Records from a collection

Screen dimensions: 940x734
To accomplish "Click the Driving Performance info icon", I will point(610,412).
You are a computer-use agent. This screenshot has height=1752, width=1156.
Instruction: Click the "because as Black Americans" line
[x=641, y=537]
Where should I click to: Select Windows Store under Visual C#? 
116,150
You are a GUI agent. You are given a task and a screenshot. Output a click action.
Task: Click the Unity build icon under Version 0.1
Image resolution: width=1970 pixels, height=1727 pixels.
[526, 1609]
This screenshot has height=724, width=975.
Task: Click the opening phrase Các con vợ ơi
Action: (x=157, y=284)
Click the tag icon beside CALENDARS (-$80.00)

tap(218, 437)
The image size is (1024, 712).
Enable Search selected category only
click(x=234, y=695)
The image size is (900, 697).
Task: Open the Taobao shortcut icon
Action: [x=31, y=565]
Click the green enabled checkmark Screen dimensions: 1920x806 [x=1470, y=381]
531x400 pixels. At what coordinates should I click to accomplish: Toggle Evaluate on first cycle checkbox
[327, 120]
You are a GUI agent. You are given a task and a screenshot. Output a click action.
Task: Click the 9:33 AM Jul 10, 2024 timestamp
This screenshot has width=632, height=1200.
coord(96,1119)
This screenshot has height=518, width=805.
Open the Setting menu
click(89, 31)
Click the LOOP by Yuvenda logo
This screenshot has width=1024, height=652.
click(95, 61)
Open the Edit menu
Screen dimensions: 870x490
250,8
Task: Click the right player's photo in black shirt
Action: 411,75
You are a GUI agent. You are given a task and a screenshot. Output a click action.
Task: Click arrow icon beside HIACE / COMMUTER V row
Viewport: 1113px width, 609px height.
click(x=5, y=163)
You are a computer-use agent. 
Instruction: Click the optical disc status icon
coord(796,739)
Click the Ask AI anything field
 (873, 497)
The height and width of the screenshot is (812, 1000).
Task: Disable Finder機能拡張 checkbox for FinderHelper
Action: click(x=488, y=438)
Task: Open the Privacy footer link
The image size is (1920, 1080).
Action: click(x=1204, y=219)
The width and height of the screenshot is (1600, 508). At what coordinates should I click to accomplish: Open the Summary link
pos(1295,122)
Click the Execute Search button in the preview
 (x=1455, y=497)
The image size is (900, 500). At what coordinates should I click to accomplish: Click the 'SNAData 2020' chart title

## ABOUT THIS EXERCISE
Please restate each record exactly as it reads.

## YOUR SOLUTION
Screen dimensions: 940x734
To accomplish "Click the Driving Performance info icon", I will point(610,412).
You are a computer-use agent. This screenshot has height=1752, width=1156.
Instruction: Click the "because as Black Americans" line
[x=641, y=537]
Where should I click to: Select Windows Store under Visual C#? 
116,150
You are a GUI agent. You are given a task and a screenshot. Output a click action.
Task: Click the Unity build icon under Version 0.1
Image resolution: width=1970 pixels, height=1727 pixels.
[526, 1609]
This screenshot has height=724, width=975.
Task: Click the opening phrase Các con vợ ơi
Action: (x=157, y=284)
Click the tag icon beside CALENDARS (-$80.00)

tap(218, 437)
The image size is (1024, 712).
Enable Search selected category only
click(x=234, y=695)
The image size is (900, 697).
Task: Open the Taobao shortcut icon
Action: [x=31, y=565]
Click the green enabled checkmark Screen dimensions: 1920x806 [x=1470, y=381]
531x400 pixels. At what coordinates should I click to accomplish: Toggle Evaluate on first cycle checkbox
[327, 120]
You are a GUI agent. You are given a task and a screenshot. Output a click action.
Task: Click the 9:33 AM Jul 10, 2024 timestamp
This screenshot has width=632, height=1200.
coord(96,1119)
This screenshot has height=518, width=805.
Open the Setting menu
click(89, 31)
Click the LOOP by Yuvenda logo
This screenshot has width=1024, height=652.
click(95, 61)
Open the Edit menu
Screen dimensions: 870x490
250,8
Task: Click the right player's photo in black shirt
Action: 411,75
You are a GUI agent. You are given a task and a screenshot. Output a click action.
Task: Click arrow icon beside HIACE / COMMUTER V row
Viewport: 1113px width, 609px height.
click(x=5, y=163)
You are a computer-use agent. 
Instruction: Click the optical disc status icon
coord(796,739)
Click the Ask AI anything field
 (873, 497)
The height and width of the screenshot is (812, 1000).
Task: Disable Finder機能拡張 checkbox for FinderHelper
Action: click(x=488, y=438)
Task: Open the Privacy footer link
The image size is (1920, 1080).
Action: click(x=1204, y=219)
The width and height of the screenshot is (1600, 508). At what coordinates should I click to accomplish: Open the Summary link
pos(1295,122)
Click the Execute Search button in the preview
 (x=1455, y=497)
The image size is (900, 500). At what coordinates should I click to accomplish: Click the 'SNAData 2020' chart title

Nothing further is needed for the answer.